## [WORK TASK]
Where a line below holds the string "page", copy that line.

◇ ◇ ◇ ◇ ◇

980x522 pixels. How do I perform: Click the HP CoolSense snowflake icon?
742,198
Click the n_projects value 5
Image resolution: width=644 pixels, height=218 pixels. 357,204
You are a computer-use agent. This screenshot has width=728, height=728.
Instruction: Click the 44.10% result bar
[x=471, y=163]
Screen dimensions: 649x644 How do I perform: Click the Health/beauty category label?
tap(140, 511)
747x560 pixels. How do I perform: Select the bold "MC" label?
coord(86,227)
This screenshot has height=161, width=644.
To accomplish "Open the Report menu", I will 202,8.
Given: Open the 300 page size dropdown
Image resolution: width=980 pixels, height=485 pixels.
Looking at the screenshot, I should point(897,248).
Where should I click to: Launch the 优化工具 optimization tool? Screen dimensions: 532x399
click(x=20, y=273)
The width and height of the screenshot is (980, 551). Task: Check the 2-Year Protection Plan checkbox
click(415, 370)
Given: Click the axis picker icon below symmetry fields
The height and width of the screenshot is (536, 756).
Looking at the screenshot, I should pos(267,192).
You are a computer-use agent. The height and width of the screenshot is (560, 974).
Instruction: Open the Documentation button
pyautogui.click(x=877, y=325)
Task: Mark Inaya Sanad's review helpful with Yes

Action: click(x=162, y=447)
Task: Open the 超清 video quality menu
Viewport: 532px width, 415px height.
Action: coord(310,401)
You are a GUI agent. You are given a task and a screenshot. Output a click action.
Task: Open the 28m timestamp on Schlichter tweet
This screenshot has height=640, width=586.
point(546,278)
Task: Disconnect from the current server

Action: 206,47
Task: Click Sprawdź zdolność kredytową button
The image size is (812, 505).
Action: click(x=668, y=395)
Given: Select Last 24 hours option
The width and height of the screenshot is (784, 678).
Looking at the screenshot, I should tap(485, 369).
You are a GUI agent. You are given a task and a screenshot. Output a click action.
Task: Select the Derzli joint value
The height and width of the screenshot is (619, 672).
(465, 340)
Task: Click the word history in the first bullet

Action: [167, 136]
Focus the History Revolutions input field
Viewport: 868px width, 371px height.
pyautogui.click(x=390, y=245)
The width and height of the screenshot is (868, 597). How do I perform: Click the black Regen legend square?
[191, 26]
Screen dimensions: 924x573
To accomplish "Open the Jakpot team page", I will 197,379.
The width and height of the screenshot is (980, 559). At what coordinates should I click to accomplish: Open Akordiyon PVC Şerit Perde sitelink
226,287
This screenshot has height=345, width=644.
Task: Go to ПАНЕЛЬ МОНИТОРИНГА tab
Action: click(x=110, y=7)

◇ ◇ ◇ ◇ ◇

## [ANSWER TO THIS EXERCISE]
Given: Open the 300 page size dropdown
To accomplish "Open the Jakpot team page", I will 197,379.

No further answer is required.